A large set of 1H-15N, 1Hα-13Cα, 13C′i−1-Ni and 13Cα-13C′, as well as two-bond 1Hα-13C′ RDCs were previously reported for Ca2+-ligated calmodulin (Chou et al. 2001). For each calmodulin domain, the RDC data pointed to an, on average, narrower target-binding groove in solution than seen in the X-ray structure. Indeed, a best-fit of the RDCs in calmodulin’s four N-terminal domain α-helices to the 1 Å X-ray structure shows a rather poor fit (Qjk = 0.44) (Fig. 2A). Fitting the same RDCs to the experimental X-ray structure but with coordinates of each of the four helices replaced by best-fit superimposed ideal helices shows a comparably poor fit (Qjk = 0.43). However, separately fitting the RDCs to coordinates of individual idealized helices that are best-fit superimposed on the X-ray helices are considerably better (Fig. 2B–E), comparable to results obtained by fitting to the 1.0 Å X-ray coordinates of these four helices (SI Fig. S1). This result is consistent with the earlier observation that the average EF-hand interhelical angles in solution differ from those seen in the X-ray structure by ca 25° (Chou et al. 2001).
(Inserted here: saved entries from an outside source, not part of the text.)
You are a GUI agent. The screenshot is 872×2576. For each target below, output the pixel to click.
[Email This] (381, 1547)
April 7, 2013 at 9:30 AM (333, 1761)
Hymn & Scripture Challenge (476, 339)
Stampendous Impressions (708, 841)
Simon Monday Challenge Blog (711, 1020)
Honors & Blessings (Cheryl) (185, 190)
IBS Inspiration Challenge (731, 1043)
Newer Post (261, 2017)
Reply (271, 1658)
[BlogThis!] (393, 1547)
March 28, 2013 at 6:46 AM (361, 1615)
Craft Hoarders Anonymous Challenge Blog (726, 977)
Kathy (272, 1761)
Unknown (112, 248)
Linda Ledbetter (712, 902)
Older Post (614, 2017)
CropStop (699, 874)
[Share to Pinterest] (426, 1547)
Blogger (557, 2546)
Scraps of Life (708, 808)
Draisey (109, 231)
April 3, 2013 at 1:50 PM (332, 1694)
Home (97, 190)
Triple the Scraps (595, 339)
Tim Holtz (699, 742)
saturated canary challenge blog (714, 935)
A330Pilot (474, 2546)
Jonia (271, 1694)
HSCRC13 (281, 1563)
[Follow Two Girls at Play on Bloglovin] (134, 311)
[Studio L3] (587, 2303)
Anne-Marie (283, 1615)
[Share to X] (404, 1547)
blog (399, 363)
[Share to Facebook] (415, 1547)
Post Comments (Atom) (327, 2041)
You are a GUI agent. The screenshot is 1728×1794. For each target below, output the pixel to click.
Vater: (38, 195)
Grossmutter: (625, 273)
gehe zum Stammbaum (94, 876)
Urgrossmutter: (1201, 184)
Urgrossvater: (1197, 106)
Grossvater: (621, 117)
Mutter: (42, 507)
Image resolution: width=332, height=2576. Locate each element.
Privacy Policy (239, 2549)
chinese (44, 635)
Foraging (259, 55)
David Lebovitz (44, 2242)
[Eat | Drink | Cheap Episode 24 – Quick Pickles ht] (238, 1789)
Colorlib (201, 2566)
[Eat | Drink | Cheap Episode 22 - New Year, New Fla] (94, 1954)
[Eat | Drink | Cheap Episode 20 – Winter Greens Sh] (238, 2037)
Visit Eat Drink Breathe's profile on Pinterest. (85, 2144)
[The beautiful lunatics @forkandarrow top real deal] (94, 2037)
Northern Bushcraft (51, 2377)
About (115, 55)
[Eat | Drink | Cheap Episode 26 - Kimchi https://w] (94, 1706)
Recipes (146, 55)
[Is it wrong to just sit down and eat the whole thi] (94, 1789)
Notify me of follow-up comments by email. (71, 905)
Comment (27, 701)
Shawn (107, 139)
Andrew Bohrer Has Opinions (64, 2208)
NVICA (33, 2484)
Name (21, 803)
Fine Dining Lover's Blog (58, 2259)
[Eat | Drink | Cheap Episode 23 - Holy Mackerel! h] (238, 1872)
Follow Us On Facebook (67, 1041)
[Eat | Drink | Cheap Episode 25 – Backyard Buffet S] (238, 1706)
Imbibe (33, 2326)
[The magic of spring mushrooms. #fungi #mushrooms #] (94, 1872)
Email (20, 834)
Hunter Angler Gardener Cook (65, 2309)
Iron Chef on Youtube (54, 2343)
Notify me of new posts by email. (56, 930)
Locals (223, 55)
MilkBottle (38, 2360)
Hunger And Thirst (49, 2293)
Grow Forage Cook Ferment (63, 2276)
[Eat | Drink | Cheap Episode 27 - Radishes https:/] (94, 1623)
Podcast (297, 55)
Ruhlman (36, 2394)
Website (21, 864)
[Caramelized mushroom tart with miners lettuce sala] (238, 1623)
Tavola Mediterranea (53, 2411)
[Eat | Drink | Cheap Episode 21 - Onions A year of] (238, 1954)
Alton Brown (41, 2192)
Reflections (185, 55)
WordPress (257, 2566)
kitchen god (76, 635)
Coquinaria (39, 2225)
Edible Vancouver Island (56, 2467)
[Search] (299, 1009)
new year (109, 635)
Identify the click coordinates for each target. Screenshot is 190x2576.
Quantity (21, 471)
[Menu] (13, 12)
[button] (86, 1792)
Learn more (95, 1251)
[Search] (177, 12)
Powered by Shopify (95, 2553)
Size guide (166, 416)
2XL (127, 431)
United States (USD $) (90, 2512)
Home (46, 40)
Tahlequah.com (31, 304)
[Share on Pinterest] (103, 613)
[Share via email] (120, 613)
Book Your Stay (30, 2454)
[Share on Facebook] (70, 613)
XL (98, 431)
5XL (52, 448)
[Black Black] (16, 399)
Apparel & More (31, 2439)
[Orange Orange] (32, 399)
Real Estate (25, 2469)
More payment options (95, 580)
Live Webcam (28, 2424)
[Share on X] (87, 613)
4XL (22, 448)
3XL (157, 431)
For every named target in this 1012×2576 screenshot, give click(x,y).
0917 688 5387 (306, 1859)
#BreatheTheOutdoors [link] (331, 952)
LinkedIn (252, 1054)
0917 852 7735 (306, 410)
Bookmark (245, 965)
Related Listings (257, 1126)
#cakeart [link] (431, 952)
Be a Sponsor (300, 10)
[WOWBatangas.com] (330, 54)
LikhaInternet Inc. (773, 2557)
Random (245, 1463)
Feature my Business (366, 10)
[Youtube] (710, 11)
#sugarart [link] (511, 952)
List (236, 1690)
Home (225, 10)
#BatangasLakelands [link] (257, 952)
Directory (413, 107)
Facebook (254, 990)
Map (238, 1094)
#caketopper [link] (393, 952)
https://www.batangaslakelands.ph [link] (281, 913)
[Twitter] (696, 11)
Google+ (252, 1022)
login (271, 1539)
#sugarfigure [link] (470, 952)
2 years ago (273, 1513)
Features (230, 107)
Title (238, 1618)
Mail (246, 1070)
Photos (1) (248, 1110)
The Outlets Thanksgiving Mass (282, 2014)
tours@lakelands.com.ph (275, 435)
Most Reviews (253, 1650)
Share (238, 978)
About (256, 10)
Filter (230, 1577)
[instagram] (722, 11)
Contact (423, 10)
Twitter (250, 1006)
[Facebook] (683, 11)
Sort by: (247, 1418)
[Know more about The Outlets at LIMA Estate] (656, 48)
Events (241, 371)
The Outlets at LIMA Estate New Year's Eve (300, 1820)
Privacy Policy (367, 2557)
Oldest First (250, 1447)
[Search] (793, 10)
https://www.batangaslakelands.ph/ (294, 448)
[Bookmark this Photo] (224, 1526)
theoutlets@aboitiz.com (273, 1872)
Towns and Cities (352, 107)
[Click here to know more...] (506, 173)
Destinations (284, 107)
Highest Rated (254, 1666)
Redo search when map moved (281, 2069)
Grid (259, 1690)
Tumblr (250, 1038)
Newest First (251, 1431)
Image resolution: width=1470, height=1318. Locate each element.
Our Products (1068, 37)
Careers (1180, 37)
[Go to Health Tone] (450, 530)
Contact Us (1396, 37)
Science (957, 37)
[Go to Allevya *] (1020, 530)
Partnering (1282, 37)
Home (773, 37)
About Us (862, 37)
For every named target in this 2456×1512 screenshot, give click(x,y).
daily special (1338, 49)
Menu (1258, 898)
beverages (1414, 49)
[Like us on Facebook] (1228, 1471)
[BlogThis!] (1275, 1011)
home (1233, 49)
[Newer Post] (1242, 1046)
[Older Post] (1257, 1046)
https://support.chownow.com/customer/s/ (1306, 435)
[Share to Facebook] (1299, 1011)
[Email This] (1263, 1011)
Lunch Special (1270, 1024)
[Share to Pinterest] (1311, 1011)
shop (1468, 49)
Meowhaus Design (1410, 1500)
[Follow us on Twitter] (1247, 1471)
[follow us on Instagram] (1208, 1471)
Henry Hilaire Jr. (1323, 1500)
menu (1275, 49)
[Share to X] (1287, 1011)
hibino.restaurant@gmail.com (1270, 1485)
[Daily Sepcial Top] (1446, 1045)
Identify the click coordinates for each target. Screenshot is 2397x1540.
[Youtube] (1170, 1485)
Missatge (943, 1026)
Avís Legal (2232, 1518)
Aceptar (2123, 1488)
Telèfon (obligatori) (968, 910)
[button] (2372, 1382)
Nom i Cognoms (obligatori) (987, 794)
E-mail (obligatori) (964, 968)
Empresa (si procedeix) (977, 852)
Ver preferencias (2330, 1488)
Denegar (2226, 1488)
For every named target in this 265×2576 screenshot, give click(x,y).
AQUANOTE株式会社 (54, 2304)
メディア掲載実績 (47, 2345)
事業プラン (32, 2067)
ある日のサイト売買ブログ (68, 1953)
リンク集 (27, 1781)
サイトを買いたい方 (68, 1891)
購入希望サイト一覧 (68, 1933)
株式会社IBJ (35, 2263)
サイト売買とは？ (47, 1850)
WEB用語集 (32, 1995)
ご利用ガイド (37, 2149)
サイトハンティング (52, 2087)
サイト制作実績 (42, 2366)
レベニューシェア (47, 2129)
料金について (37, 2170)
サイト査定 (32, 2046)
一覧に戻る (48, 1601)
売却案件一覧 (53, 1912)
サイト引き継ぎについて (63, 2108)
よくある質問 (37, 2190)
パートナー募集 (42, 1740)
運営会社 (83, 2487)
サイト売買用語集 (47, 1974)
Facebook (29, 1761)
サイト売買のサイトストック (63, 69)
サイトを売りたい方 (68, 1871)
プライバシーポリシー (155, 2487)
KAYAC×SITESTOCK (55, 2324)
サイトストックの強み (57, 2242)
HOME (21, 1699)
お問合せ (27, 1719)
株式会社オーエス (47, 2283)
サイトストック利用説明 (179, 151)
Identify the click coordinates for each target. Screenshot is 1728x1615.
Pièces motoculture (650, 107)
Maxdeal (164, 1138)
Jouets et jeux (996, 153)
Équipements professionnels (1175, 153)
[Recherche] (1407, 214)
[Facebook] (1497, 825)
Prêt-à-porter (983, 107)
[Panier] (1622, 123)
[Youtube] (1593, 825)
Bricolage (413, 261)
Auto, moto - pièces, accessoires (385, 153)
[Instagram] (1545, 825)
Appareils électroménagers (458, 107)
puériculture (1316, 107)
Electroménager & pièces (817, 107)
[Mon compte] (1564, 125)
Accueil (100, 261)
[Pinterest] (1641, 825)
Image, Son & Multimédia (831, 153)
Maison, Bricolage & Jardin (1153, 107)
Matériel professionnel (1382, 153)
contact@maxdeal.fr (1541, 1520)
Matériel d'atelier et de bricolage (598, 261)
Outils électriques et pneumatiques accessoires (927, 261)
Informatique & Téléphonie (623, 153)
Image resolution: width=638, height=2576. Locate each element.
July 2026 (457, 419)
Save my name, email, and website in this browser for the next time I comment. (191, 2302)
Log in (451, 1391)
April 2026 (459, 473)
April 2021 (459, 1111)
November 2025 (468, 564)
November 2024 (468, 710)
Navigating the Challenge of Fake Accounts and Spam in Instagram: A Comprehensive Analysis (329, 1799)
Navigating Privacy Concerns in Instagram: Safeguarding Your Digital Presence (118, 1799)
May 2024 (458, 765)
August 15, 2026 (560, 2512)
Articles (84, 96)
Fig. 2RDC analysis of α-helices in Ca2+-calmodulin’s N-terminal domain. A Fit of the normalized 1DNH (red ball), 1DHαCα (yellow ball), 1DC′N (green ball), 1DCαC′ (blue ball), and 2DHαC′ (pink ball) RDCs, reported by Chou et al. (2001) against values predicted by an SVD fit to the 1 Å X-ray structure (PDB entry 1EXR) (Wilson and Brunger 2000). B–E Individual SVD fits of normalized experimental RDCs to coordinates of idealized α-helices, best-fit superimposed on the corresponding backbone atoms (N, Cα, C′) of the X-ray coordinates. B Helix 1 (E6-F19); C Helix 2 (T29 to S38); D Helix 3 (E45–E54); and E Helix 4 (F65-R74). N refers to the number of backbone RDCs available for the SVD fits, and Qjk to the jackknifed Q values
RDC fits of the four individual N-terminal domain helices all exhibit G values well above the G value obtained when fitting RDCs of the entire N-terminal domain, regardless of using idealized coordinates or the X-ray coordinates for the SVD fits (Fig. 3A). This discrepancy in G values is primarily caused by a difference between the average relative helix orientations seen in the X-ray structure and those present in solution (Chou et al. 2001). These differences in average helix orientation are reflected in the well below unity value of the normalized scalar products of the alignment tensors obtained for the individual helices, both relative to one another and relative to a fit of each entire domain (Fig. 3B, C). Indeed, the variability in the interhelical EF-hand angles seen in high-resolution X-ray structures of complexes with different target sites highlights the importance of the flexible nature of these EF-hands, which allows calmodulin to fine-tune the interactions with its wide range of targets (Akke and Chazin 2001).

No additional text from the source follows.